EXERCISE TEXT:
We are here today to discuss a major crisis -- an inhumane, destructive war against a country that I have visited and that I admire. The key issues are politics, the role of governments, laws, and regulations, and most importantly of all, human behavior.

The solution to the war in Ukraine is not to be found through traditional design methods. It is to be found in a deep understanding of perverse human behavior, in politics, governments, laws, and regulations.

The Ukraine problem is actually a design problem, just as the ailments facing the societal and ecological foundations of the globe are design problems. The causes were designed by people over a long time period, designed in the sense that they were the result of intentional actions by many people over extended periods, sometimes well-intentioned, but ignoring the many side effect both expected and unexpected, intended or unintended. People who were designing courses of action, often without any understanding of the long-term impact of their decisions, and in some cases, deliberately ignoring the long-term because, after all, that is the future, which means for someone else to worry about.

[Stored records]
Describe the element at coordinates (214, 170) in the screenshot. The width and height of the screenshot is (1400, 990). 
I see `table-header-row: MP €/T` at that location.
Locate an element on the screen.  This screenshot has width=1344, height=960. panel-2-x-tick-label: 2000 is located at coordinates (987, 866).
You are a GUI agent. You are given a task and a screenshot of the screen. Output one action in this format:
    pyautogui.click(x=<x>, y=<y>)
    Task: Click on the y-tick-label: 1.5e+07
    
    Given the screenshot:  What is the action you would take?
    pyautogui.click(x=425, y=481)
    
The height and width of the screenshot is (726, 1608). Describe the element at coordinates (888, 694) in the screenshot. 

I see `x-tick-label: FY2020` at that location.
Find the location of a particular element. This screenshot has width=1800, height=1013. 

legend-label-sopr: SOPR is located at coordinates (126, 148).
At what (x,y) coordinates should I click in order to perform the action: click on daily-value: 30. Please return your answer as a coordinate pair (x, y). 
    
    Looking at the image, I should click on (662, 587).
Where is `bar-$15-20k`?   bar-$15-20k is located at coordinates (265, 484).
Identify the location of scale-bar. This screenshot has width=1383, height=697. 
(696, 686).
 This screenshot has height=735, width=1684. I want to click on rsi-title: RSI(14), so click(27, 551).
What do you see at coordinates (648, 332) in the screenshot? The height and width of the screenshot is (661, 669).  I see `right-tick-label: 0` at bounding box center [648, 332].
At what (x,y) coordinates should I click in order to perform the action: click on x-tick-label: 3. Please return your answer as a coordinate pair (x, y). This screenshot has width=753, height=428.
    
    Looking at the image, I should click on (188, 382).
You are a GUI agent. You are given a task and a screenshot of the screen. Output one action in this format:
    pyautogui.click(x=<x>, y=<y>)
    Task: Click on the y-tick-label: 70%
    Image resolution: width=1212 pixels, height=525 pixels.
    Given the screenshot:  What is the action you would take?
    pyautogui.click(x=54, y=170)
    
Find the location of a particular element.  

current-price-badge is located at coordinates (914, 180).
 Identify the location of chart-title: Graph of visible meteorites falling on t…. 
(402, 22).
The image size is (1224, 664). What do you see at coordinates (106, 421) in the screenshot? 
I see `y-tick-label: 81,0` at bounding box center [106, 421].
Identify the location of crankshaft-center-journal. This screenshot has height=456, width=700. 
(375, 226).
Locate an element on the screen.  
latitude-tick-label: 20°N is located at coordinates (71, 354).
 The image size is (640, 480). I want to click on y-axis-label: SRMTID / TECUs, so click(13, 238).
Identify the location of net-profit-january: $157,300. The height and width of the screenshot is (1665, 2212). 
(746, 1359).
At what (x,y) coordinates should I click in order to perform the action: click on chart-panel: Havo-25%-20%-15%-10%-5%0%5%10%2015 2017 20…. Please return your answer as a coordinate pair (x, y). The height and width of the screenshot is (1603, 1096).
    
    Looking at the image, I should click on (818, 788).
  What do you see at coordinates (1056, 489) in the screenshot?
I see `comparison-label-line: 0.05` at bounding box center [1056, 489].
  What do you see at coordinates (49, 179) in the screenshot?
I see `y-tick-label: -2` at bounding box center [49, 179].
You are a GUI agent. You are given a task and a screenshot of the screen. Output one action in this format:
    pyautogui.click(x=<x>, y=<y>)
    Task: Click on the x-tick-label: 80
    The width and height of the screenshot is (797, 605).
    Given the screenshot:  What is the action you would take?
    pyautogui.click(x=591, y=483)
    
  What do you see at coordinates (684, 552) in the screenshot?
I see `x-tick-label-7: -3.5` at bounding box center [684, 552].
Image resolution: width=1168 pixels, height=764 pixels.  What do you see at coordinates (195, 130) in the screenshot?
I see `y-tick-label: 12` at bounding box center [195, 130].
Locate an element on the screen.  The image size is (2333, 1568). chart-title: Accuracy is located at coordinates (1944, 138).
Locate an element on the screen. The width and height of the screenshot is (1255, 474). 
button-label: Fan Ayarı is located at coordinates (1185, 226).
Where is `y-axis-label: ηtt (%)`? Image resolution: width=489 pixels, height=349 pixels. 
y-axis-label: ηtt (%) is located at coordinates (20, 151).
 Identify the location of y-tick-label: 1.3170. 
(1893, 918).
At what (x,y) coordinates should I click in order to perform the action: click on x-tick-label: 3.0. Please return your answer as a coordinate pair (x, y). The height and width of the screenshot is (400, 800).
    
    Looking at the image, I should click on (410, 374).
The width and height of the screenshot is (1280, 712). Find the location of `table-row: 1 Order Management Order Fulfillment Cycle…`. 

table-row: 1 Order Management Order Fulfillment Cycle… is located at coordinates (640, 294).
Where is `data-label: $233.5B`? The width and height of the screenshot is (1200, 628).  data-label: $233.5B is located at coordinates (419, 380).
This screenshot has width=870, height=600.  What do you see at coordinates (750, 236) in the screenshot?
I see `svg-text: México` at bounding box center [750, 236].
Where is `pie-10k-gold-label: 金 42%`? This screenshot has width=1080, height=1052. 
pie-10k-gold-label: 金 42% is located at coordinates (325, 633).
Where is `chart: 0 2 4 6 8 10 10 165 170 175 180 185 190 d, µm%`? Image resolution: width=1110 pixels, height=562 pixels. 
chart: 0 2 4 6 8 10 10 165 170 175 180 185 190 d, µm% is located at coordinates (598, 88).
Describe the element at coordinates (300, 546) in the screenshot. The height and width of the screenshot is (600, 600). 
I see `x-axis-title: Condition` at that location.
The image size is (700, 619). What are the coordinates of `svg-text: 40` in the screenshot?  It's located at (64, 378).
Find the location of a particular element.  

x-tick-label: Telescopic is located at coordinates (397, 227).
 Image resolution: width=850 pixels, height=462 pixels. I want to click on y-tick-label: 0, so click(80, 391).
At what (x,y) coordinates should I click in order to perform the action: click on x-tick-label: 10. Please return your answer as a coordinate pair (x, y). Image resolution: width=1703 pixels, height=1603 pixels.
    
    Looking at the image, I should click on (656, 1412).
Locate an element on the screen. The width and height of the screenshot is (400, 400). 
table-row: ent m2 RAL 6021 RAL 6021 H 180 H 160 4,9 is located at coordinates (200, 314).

BRIEF:
Change "inhumane" to "brutal" in the passage on the war in Ukraine, writing it out again from "We are here" to "all, human behavior.". These records come from a different source than the text.

REPLY:
We are here today to discuss a major crisis -- an brutal, destructive war against a country that I have visited and that I admire. The key issues are politics, the role of governments, laws, and regulations, and most importantly of all, human behavior.